I come from a big social family, most of my relatives have no idea my DH is an introvert or what it takes out of him when he’s around them because he makes sure his difficulties don’t impact others when he’s around them.

Westernesse · 22/12/2022 21:27

I understand being introverted but I fail to understand where people find the nerve to simply opt out of normal social interaction. It is bizarre to go to someone’s house and just hide in the bedroom or to hide away when people are guests in your house.

GoldenCagedBird · 22/12/2022 21:27

Rockbird · 22/12/2022 21:20

I wondered how long it would take for someone to mention autism. After all, if a person is rude and selfish they're automatically autistic 🙄

I'm autistic. I absolutely hate socialising and do as little of it as possible, it's exhausting and often upsetting. But I'm not a rude bastard.

yep

he may be autistic- but the rudeness is 100% male socialisation, selfishness and not giving a shit

it doesn’t sound like your are a good match OP. I couldn’t live like this.

RJnomore1 · 22/12/2022 21:29

Ok as quite an extreme introvert that’s not the behaviour if an introvert, it’s the behaviour of a self centred arsehole. I don’t dislike people, I hate being the centre of attention and can be quite shy at talking to new people but introversion isn’t being rude. It’s needing space after spending time with people to recharge and work things through in your head. I’m married to an extrovert and he helps me around new people but knows not to schedule things in all the time for us both as I’m going to need time in the quiet in between.

AnonWeeMouse · 22/12/2022 21:30

I see this a lot.

This behaviour often gets put down as 'Introvert' but it's just not accurate.
Nor is calling it antisocial.

Introverts need time alone to energise.
Extroverts need time with people to energise.
Doesn't mean they hide from people or are.rude tompeople.or don't socialise etc.

Antisocial is a personality disorder categorised by the person having no regard for right and wrong and ignores the rights and feelings of others.

Being rude, going off to be on their own and avoid people they don't want to be around etc. It's neither introversion nor Antisocial behaviour. asocial, possibly, but it sounds more like he's a rude arse to me and he's been allowed for too long to claim some issue as to the cause of his rudeness.

knittingaddict · 22/12/2022 21:31

Hmm, not sure this is totally down to being an introvert. He seems to be giving introverts a bad name. I'm a fairly extreme introvert and don't avoid people to this extent. He sounds rude.

MummyJ36 · 22/12/2022 21:31

OP….a very close person to me is in a relationship with someone like this.
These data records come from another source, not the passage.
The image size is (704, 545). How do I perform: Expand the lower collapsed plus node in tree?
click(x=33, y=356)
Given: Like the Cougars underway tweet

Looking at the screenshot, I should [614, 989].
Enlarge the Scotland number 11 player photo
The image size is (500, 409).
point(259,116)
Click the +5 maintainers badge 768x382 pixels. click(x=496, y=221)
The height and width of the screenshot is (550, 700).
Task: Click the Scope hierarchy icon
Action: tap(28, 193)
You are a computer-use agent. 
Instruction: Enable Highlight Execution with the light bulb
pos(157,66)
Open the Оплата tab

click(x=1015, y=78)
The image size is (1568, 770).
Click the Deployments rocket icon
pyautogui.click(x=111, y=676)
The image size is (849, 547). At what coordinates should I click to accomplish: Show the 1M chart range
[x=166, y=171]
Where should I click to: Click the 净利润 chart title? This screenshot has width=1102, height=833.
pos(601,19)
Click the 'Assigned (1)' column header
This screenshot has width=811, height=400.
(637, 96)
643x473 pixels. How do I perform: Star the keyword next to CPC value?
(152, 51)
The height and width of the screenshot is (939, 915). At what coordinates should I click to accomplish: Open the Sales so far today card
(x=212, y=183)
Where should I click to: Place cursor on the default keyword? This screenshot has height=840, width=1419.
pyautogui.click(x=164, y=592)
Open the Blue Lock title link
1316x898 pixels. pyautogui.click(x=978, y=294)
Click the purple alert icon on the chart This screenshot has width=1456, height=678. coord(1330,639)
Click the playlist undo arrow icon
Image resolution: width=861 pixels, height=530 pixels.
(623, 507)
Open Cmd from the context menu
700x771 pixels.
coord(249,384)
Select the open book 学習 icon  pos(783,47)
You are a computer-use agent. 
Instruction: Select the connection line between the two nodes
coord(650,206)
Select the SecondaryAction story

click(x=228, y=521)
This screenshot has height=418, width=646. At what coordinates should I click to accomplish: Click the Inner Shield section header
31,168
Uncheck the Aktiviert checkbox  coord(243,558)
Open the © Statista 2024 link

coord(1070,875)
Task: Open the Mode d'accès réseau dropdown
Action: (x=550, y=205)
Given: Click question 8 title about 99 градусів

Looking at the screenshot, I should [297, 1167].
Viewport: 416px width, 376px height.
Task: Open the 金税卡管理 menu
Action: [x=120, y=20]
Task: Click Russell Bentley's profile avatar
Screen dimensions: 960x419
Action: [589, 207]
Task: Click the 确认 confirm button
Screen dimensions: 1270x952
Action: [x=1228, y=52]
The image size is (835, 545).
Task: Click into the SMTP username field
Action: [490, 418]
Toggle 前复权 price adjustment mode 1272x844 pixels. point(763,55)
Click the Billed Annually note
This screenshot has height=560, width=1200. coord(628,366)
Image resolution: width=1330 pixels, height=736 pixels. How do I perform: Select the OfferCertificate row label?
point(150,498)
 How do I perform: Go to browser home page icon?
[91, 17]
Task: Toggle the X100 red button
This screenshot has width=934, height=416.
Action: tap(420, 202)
I’ve watched over the years how they’ve had to go it alone at multiple family events, make excuses for their partner, feel lonely because they’re always on their own and even stop seeing family as a result. I think there comes a point where you need to step up and make an effort for the sake of your partner even if you are a self confessed introvert. It doesn’t give you an excuse to remove yourself and not support your partner. OP you know you’re not happy about this. I’m sure your DH will react badly but he doesn’t deserve a get out of jail free card for every event. Please consider talking to him.

Thepeopleversuswork · 22/12/2022 21:33

He doesn’t sound introverted to me he sounds rude and antisocial.

Plenty of people struggle with large social events but that’s no excuse for leaving your other half to do everything. He’s using the introversion as a get out of jail free card.

Cruisebabe1 · 22/12/2022 21:33

VladmirsPoutine · 22/12/2022 20:54

Surely you knew this before you married him?
I don't think people who aren't like your husband really understand what 'socialising' can be like. It's akin to trying to squeeze a hedgehog into your anus.

🤣🤣🤣🤣

Gally92 · 22/12/2022 21:35

This reply has been deleted

Thanks for your reports - we have some concerns about the OP and are taking this down for the time being at least.